These guidelines were unique in the spine world and were qualitatively different from the various consensus-based guidelines that had been published previously (e.g., the NASS Low Back Pain Treatment Guidelines published in 1999). Because they applied to a relatively small patient population and because they were originally published as a supplement to Neurosurgery, a journal with virtually no penetrance into emergency medicine or orthopaedics, they did not receive immediate notoriety. With the exception of chapters dealing with the administration of steroids and the safety of traction reduction without MRI, very few recommendations were considered controversial.21
Question Formation
Once an author group is formed, a set of questions is developed. The questions asked are a very important determinant of the utility of the ultimate guideline document. Questions need to be both relevant and answerable. A question such as, “What is the best treatment for low back pain?” is unanswerable. Patients with low back pain are a heterogeneous population. Back pain may be caused by muscular strain, traumatic injury, degeneration of the intervertebral disc, or spinal tumors. It may be a symptom of renal calculi, dissecting aortic aneurysm, or a somatization disorder. There is, therefore, no one best treatment for back pain, and attempting to answer such a question is a frustrating and fruitless endeavor. A better question would be “In a patient with recalcitrant low back pain and neurogenic claudication due to spondylolisthesis and stenosis, does surgical intervention improve outcomes compared with the natural history of the disease?” Here, the patient population is well defined and the treatment modalities are well described, allowing a meaningful review of the medical literature. During the literature search, it may become apparent that multiple surgical interventions are employed, resulting in the parsing of the question into subcomponents related to individual surgical techniques.
Literature Search
The availability of computerized search engines has greatly simplified the ability to identify potentially useful references. Most guidelines groups use two different search engines and databases to ensure a thorough search.
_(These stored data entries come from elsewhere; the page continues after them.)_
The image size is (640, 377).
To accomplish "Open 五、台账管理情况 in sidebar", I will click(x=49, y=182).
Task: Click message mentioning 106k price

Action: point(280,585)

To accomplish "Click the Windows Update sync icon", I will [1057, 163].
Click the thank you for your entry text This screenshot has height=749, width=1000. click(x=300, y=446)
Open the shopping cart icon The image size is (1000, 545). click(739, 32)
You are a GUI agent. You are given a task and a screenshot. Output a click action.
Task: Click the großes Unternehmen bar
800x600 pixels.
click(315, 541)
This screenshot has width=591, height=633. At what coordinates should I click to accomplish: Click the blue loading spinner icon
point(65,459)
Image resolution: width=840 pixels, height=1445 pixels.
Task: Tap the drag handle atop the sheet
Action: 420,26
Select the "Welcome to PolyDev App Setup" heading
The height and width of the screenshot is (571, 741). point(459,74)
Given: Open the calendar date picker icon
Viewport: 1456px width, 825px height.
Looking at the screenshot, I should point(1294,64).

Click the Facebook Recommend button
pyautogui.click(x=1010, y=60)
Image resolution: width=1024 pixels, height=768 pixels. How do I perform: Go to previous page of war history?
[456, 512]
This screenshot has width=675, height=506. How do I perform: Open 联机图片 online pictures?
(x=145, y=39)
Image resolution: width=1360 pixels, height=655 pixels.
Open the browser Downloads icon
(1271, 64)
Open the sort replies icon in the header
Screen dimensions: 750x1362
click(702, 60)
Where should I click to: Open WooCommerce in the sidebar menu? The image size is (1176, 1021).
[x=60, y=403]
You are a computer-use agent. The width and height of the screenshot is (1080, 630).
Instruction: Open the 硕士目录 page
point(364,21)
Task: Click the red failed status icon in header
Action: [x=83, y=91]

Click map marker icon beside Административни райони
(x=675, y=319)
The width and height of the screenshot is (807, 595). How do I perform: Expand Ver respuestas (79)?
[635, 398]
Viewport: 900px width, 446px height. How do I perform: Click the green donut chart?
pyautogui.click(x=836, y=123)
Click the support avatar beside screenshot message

Familiarity with mesh headings or consultation with a librarian is very useful in creating an effective search that will not be overly inclusive. Unfortunately, the era of electronic publishing has greatly increased the number of potentially useful references (when just the title and abstract are available for initial screening), and it is not uncommon to obtain several hundred or even several thousand references that require individual review. Several strategies can be used to speed this process. First of all, if sufficient high-quality evidence, such as several concordant randomized trials, exists, lower-quality evidence may be ignored except as background information. For example, about 7 billion papers deal with the use of microdiscectomy for lumbar radiculopathy (OK, an exaggeration). Of these papers, 99.9% are case reports, small case series, technical notes, or historic anecdotes. There are a few large cohort studies with admittedly fatal flaws. Fortunately, several attempted randomized studies have been published within the last few years22,23 that provide higher-quality evidence than all of the other papers. Instead of spending months describing each case series, we can focus our review on a detailed analysis of the higher-quality papers and simply summarize the findings of the various case series. If the primary references are flawed, however, then we must incorporate the lower-quality evidence into the analysis.